Confidnece Interval for the Mean

Let \(X_1,... X_n\) be a simple random sample from a population with mean \(\mu\) and variance \(\sigma ^2\).

\(\bar X\) is the sample mean, \(S^2\) is the sample variance

Z Confidence Interval for the Mean

If the population variance \(\sigma^2\) is known, then by CLT

\[ {\bar X-\mu\over \sigma/\sqrt{n}}\dot\sim N(0,1) \]

This is equivalent to

\[ \bar X \dot\sim N(\mu,{\sigma^2\over n}) \]

\[ P(-z_{\alpha/2}\leq {\bar X-\mu\over \sigma/\sqrt{n}}\leq z_{\alpha/2})=1-\alpha\\ P(-z_{\alpha/2}\cdot \sigma/\sqrt{n}\leq \bar X-\mu\leq z_{\alpha/2}\cdot \sigma/\sqrt{n})=1-\alpha\\ P( \bar X-z_{\alpha/2}\cdot \sigma/\sqrt{n}\leq\mu\leq \bar X+z_{\alpha/2}\cdot \sigma/\sqrt{n})=1-\alpha \]

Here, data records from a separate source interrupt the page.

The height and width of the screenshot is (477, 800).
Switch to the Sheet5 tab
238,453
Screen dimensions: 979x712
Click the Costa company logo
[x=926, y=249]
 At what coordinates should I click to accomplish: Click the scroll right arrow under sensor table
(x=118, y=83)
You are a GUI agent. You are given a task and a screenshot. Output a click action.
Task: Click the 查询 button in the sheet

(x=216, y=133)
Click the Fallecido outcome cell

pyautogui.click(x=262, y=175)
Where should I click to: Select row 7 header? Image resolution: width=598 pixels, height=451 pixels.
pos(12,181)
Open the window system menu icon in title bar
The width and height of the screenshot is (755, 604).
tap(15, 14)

A \((1-\alpha)100\%\) confidence interval for \(\mu\) is

\[ \begin{pmatrix}\bar X-z_{\alpha/2}{\sigma\over \sqrt{n}},\bar X+z_{\alpha/2}{\sigma\over \sqrt{n}}\end{pmatrix} \]

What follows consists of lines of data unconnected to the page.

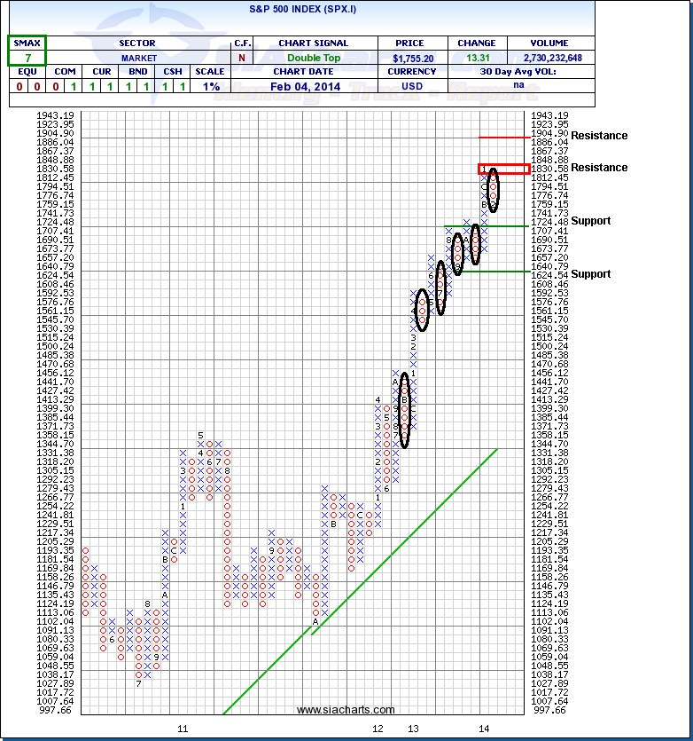This screenshot has height=741, width=693.
Task: Select the year 11 marker on the bottom axis
Action: point(183,729)
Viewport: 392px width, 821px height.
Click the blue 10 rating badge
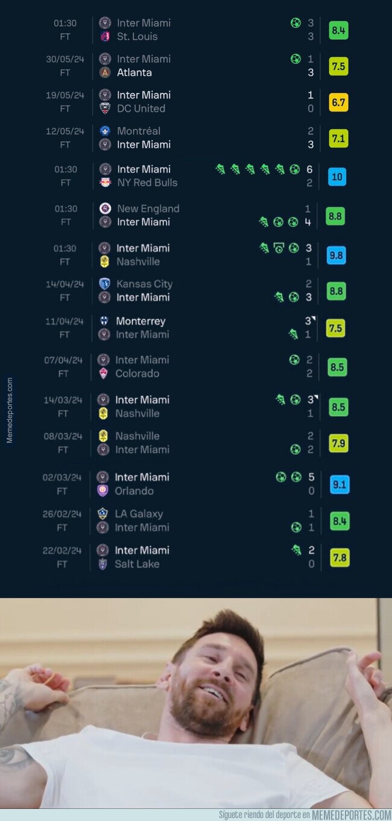[337, 177]
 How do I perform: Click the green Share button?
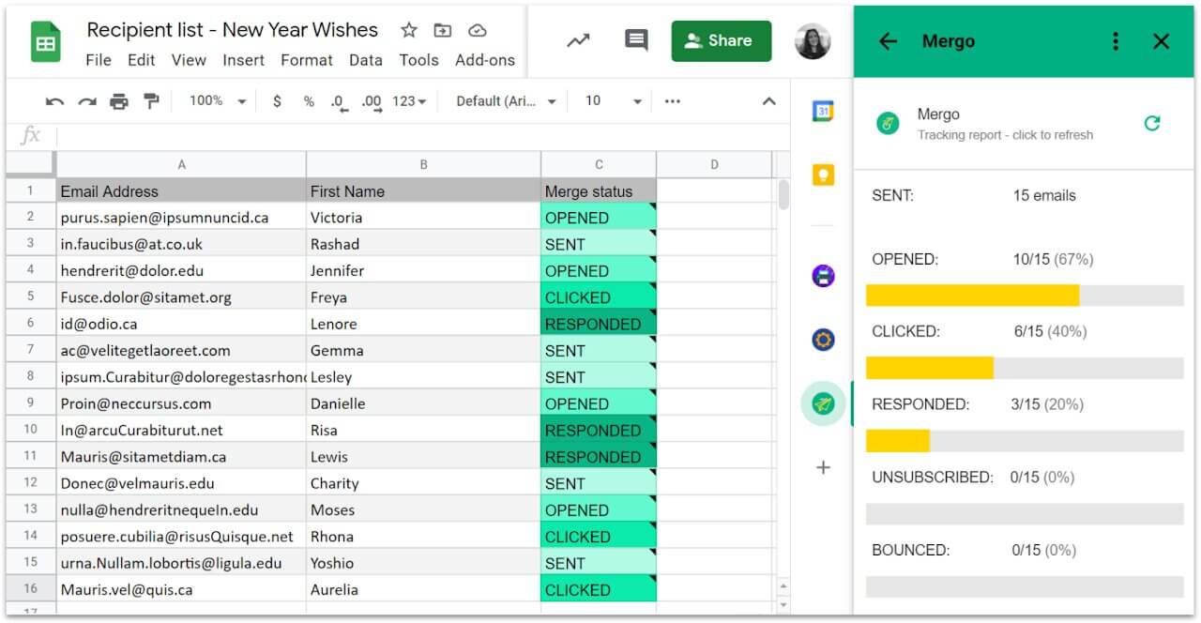click(x=721, y=41)
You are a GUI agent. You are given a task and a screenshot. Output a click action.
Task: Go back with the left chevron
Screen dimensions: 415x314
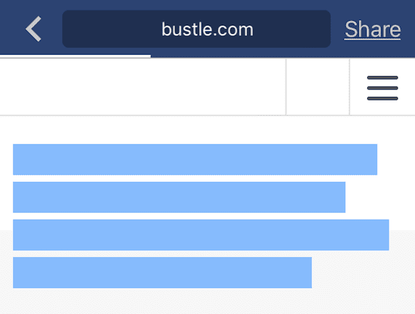(33, 29)
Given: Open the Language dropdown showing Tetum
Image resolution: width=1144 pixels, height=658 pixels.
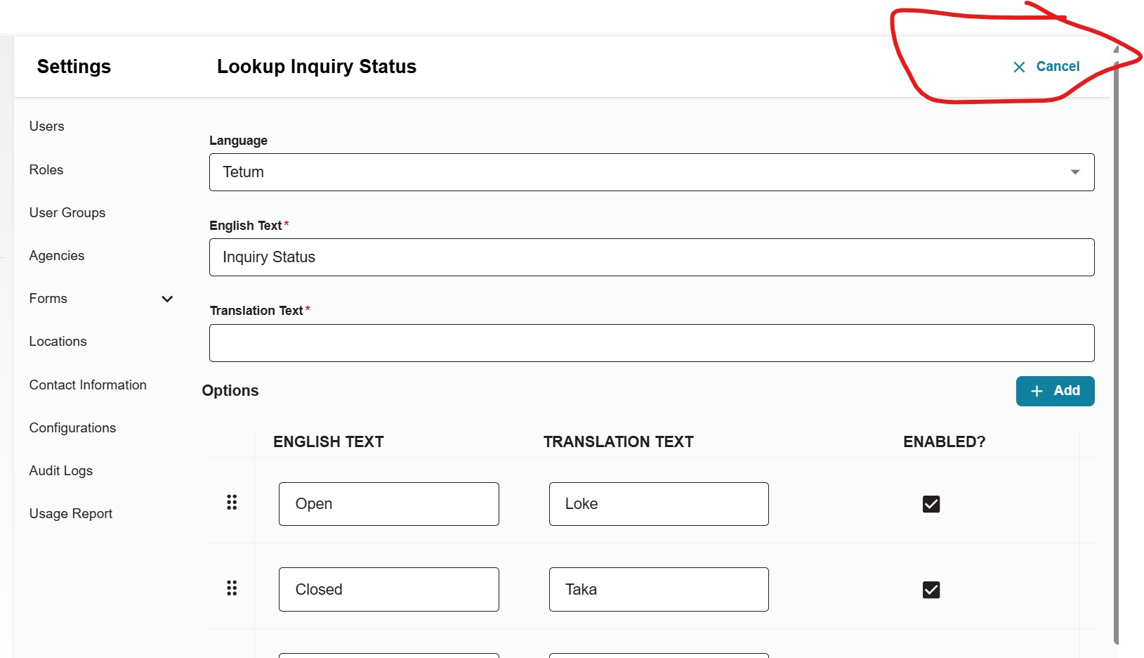Looking at the screenshot, I should [x=651, y=172].
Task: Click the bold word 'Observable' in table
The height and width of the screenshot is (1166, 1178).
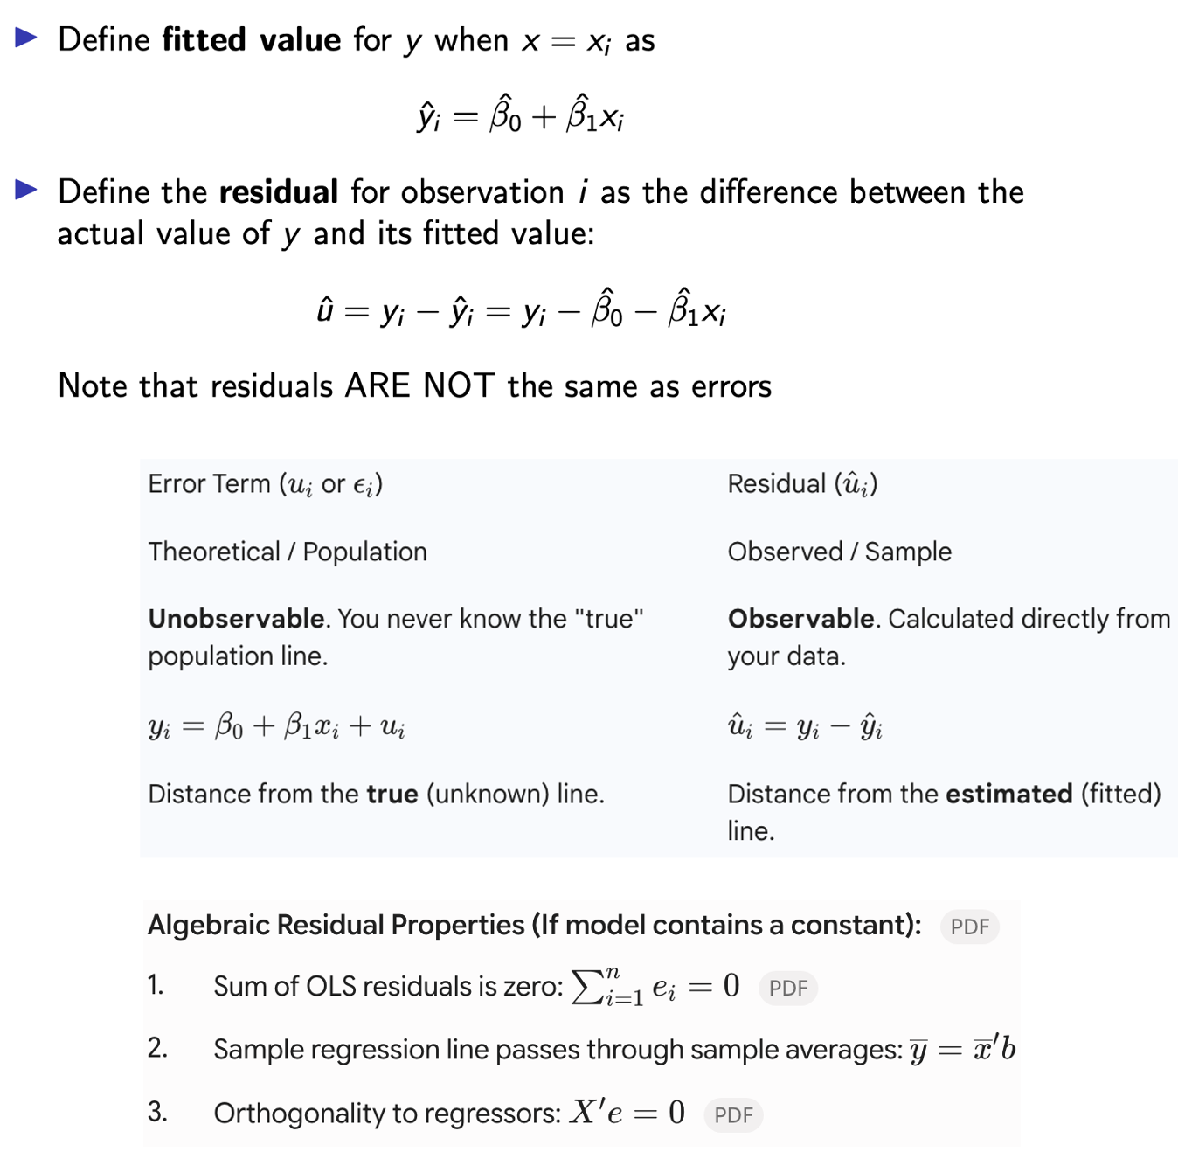Action: click(800, 619)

\(z_{\alpha/2}{\sigma\over \sqrt{n}}\) is the Margin of Error.

This confidence interval only works if

  1. \(n\geq 30\) (from central limit theorem) or the population has a normal distribution

  2. \(\sigma^2\) is known

This method is not really commonly used…

T Confidence Interval for the Mean

If we make the additional assumption that \(X-1,...,x-n\) are iid \(N(\mu,\sigma^2)\), then

\[ {\bar X-\mu\over S/\sqrt{n}}\sim T_{n-1} \]

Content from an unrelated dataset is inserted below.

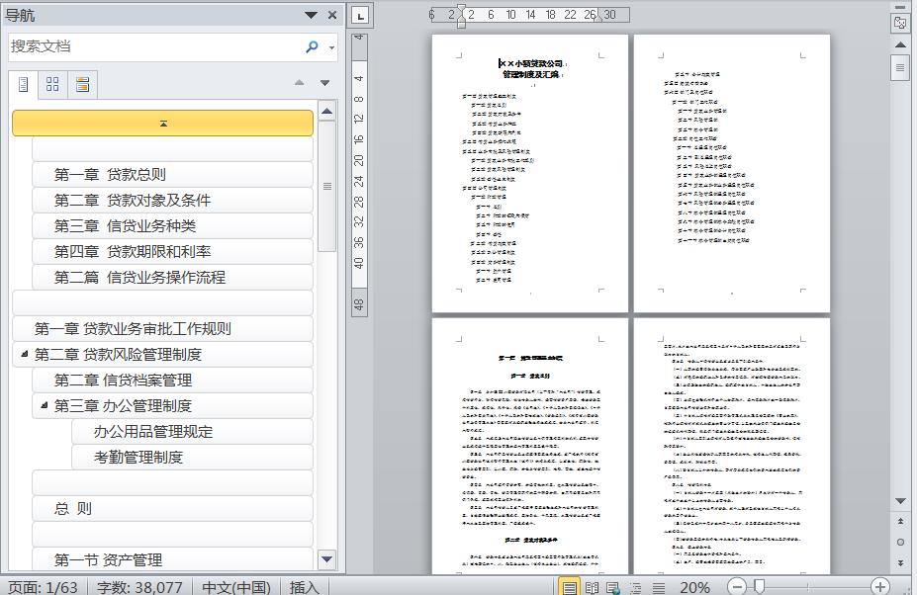Collapse the 第三章 办公管理制度 heading
The height and width of the screenshot is (595, 917).
click(x=44, y=405)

We replace \(\sigma\) by sample standard deviation S. with n-1 degree of freedom

A \((1-\alpha)100%\) confidence interval for \(\mu\) is

\[ \begin{pmatrix}\bar X-t_{n-1,\alpha/2}{S\over \sqrt{n}},\bar X-t_{n-1,\alpha/2}{S\over \sqrt{n}}\end {pmatrix} \]

Replace \(z_{\alpha/2}\) with \(t_{n-1,\alpha/2}\) (critical value) \(z_{\alpha/2}<t_{n-1}\).

Notes:

  1. If the population is normal, this confidence interval hods for all n.

  2. If the population is not normal, this confidence interval will still work well if \(n\geq 30\)

  3. \(t_{n-1,\alpha/2}\) can be found in R using qt(1-\alpha/2, n-1)

Example: The following data include temperatures for a random sample of 10 time points in New York in September 1973. Find a 90% confidence interval for the average temperature.

temp=c(81,72,67,88,93,96,84,82,82,67)
qqnorm(temp)
qqline(temp)

This looks fine for normality

\[ n=10,\bar X=81.20,S=10.01\\ t_{9,0.05}=qt(0.95,9)=1.833\\ ME=1.833\times{10.01\over\sqrt{10}}=5.80\\ 81.20\pm5.8=[75.4,87.00] \]

Interpretation:

We are 90% confident that the average temperature in New York in Sep. 1973 is between 75.4 and 87.00 degree.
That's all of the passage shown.